Copy the listing below word for word, from the line containing "The image size" through the end of the listing, both included. Leave the pictures out of your copy.
━━ Information shown
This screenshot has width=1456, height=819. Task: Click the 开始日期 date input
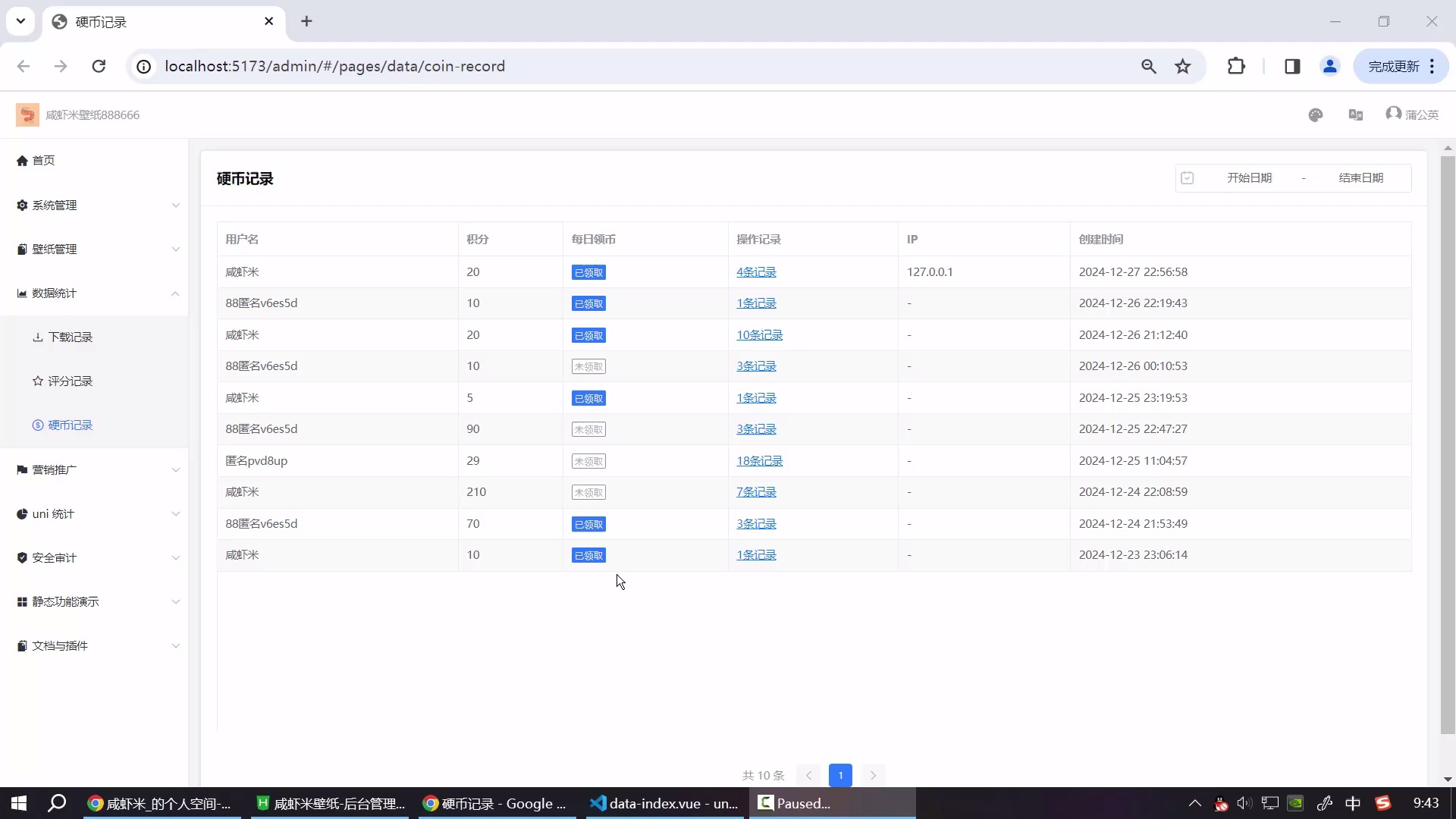pos(1249,178)
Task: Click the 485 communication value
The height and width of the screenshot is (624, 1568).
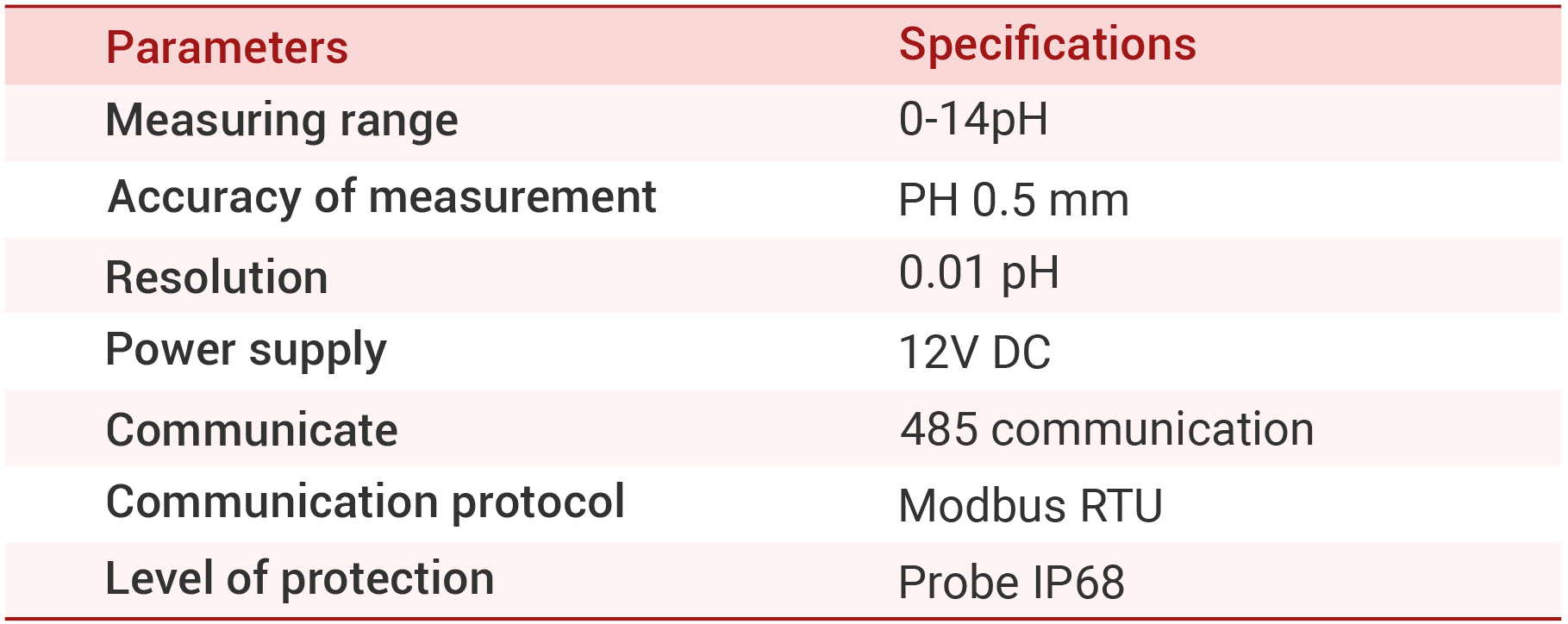Action: tap(1108, 429)
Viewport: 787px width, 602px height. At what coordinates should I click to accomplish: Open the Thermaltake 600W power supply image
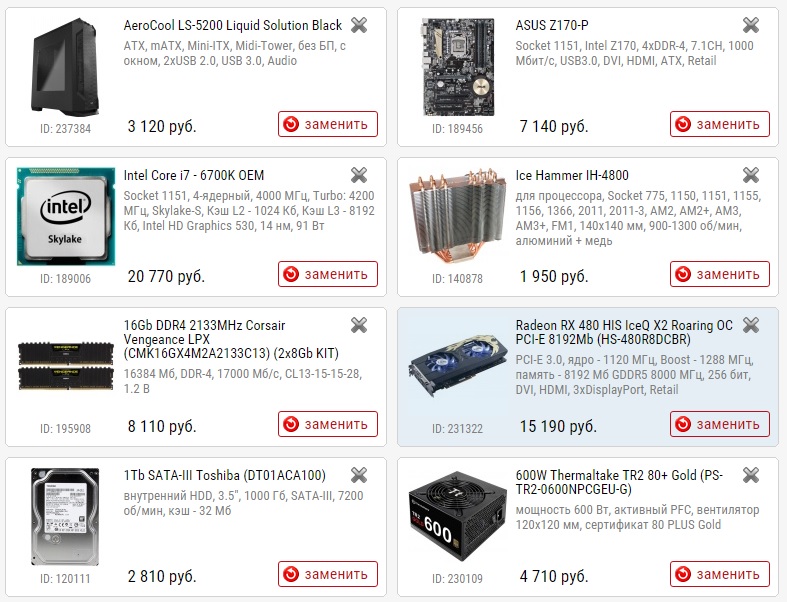tap(458, 517)
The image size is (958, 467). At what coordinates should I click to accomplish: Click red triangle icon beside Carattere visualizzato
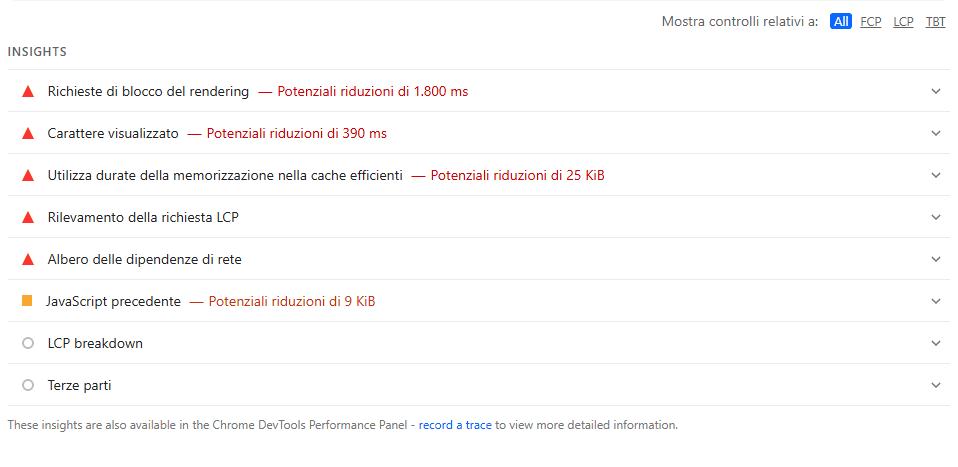click(28, 133)
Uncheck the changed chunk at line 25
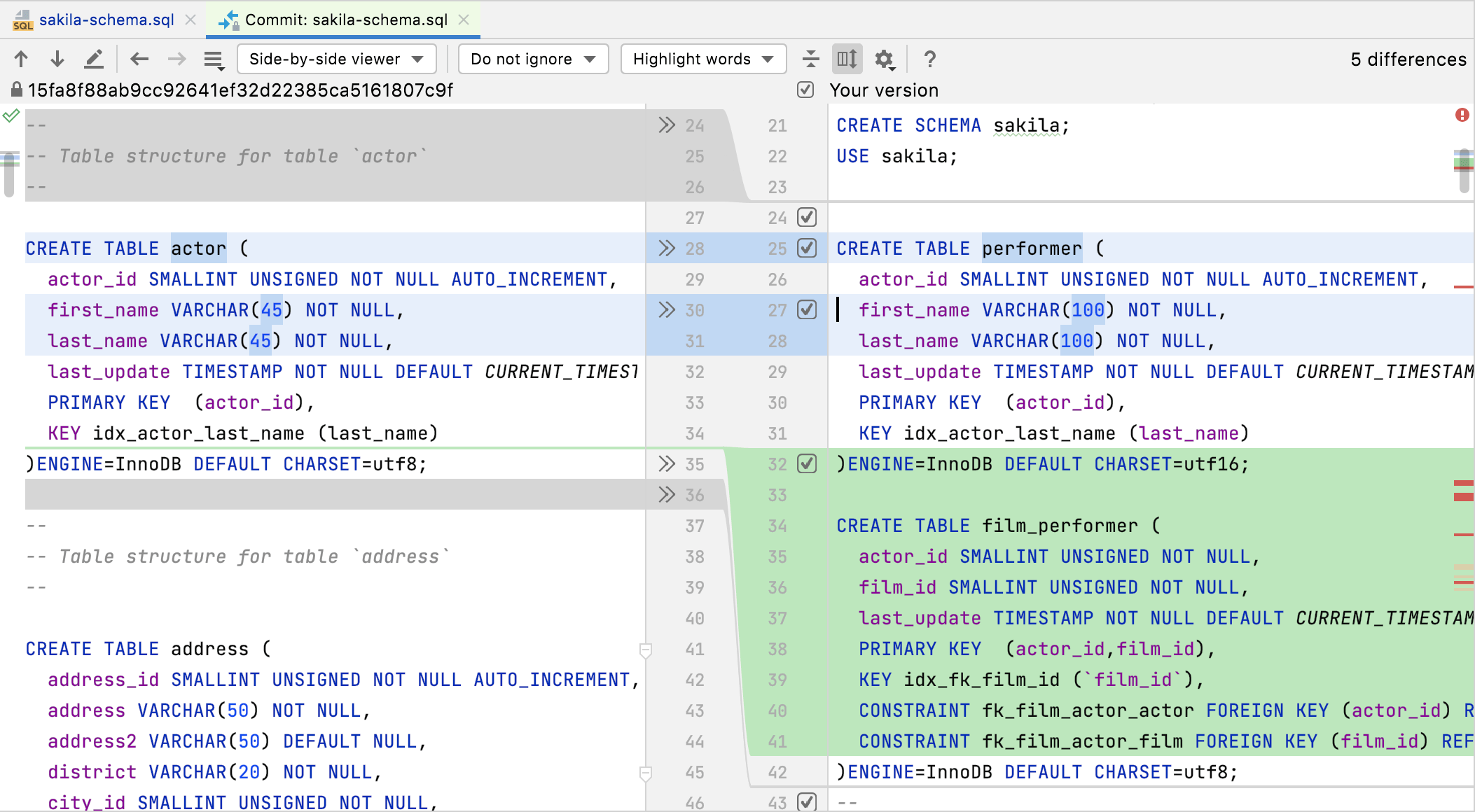 coord(806,248)
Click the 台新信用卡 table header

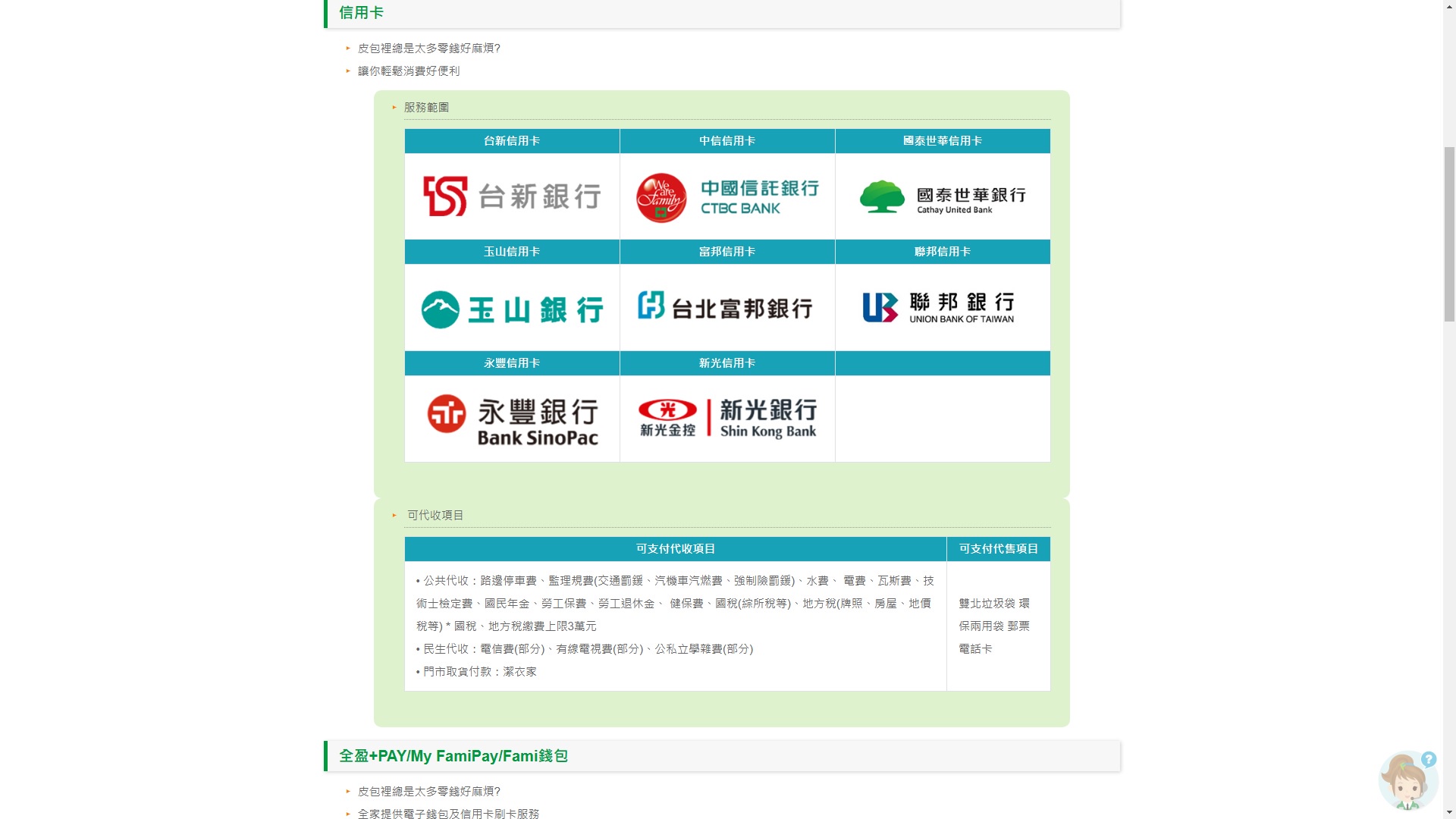[x=512, y=141]
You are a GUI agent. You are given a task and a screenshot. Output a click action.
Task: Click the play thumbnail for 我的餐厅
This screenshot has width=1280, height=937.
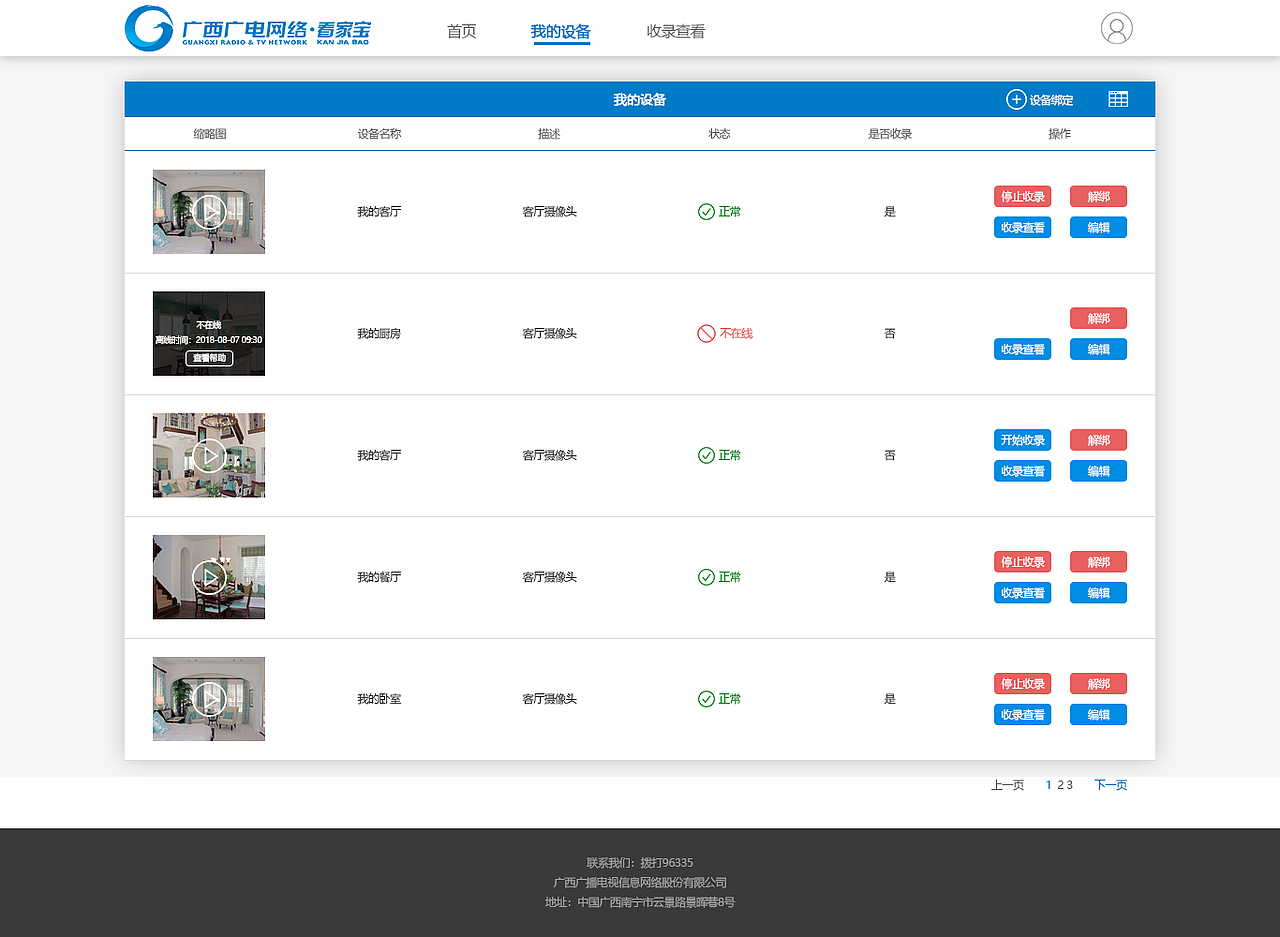point(208,577)
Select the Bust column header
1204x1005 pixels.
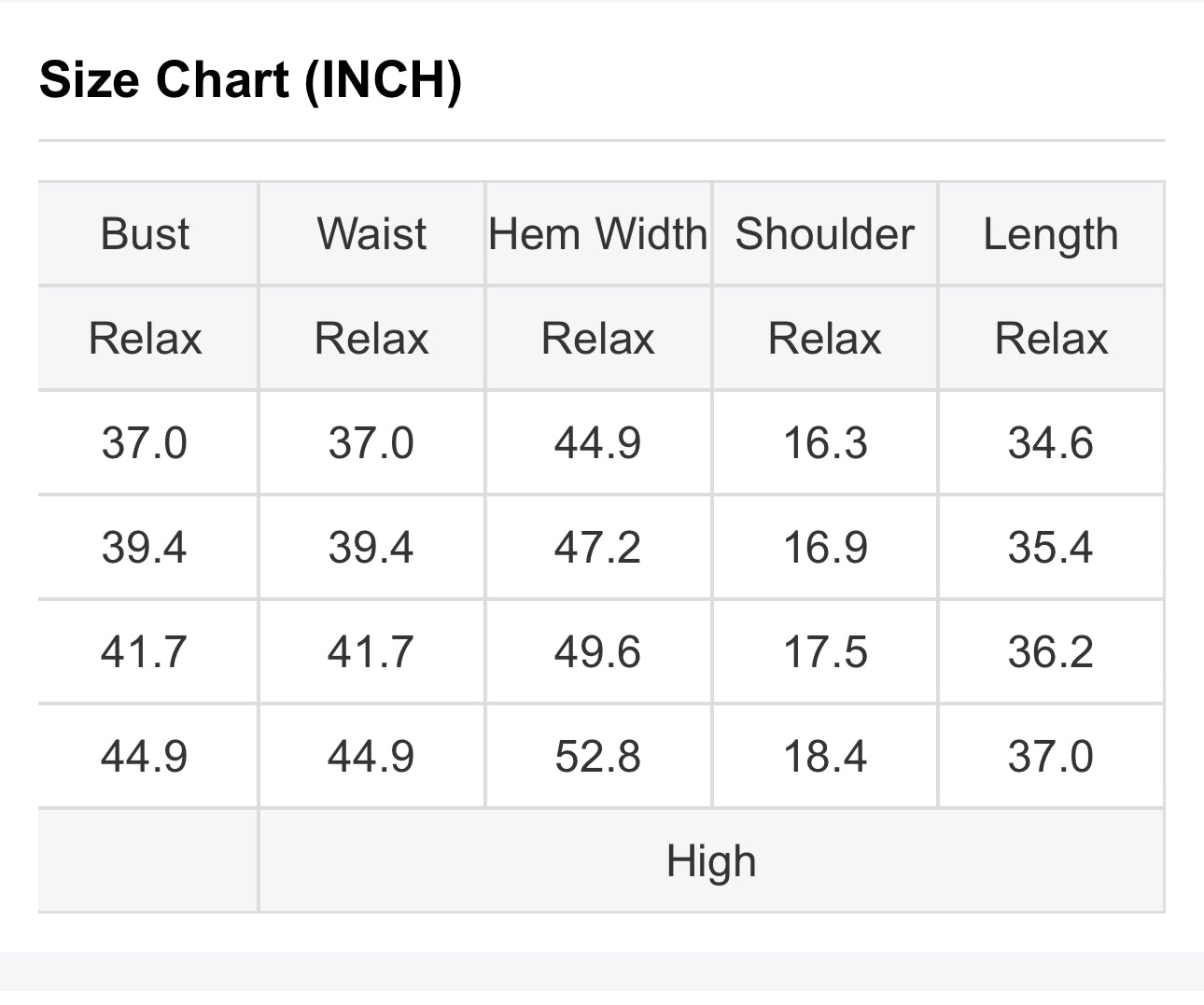(145, 233)
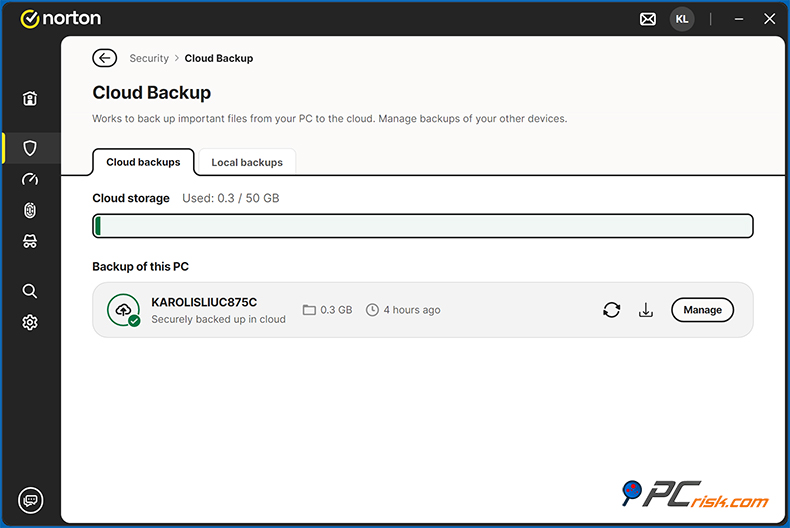This screenshot has height=528, width=790.
Task: Click the cloud storage usage bar
Action: [x=422, y=226]
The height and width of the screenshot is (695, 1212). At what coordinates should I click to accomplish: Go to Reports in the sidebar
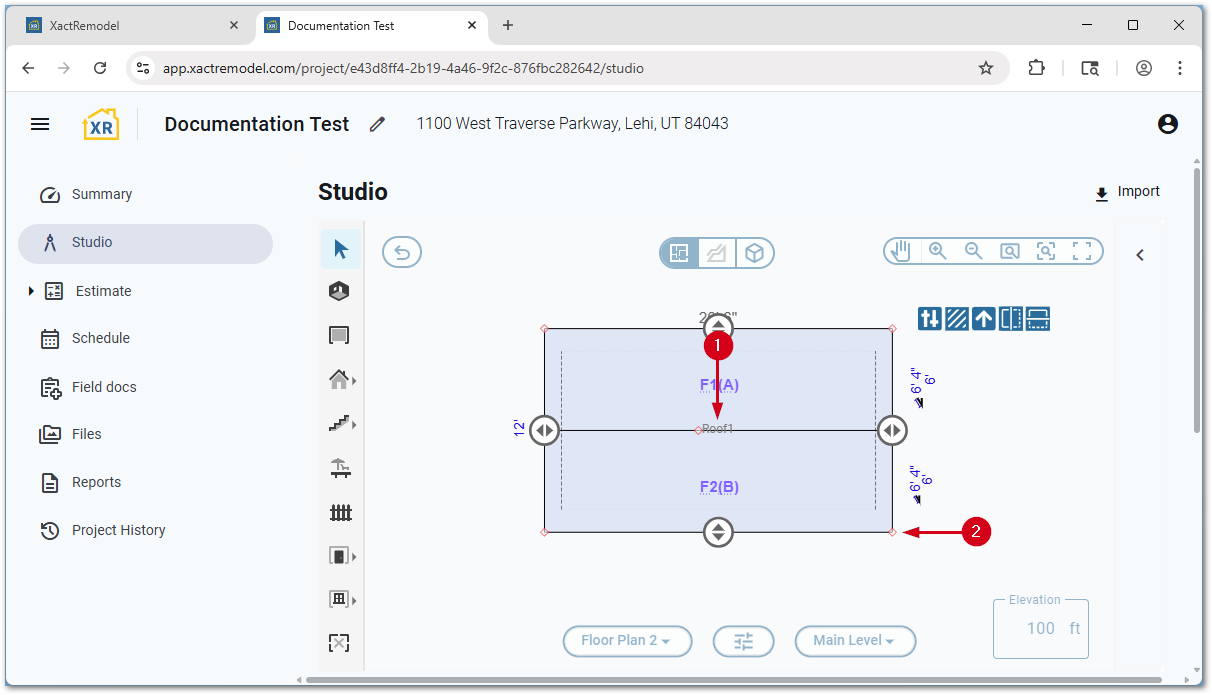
━━━━
Expected answer >>
The image size is (958, 467). At what coordinates should I click to accomplish: Click red triangle icon beside Carattere visualizzato
click(28, 133)
Uncheck the changed chunk at line 25
 coord(806,248)
Click the 台新信用卡 table header

[x=512, y=141]
You are a GUI agent. You are given a task and a screenshot. Output a click action.
Task: Click the play thumbnail for 我的餐厅
This screenshot has width=1280, height=937.
point(208,577)
Select the Bust column header
1204x1005 pixels.
(145, 233)
This screenshot has height=528, width=790.
Task: Click the cloud storage usage bar
Action: [x=422, y=226]
The height and width of the screenshot is (695, 1212). At what coordinates should I click to accomplish: Go to Reports in the sidebar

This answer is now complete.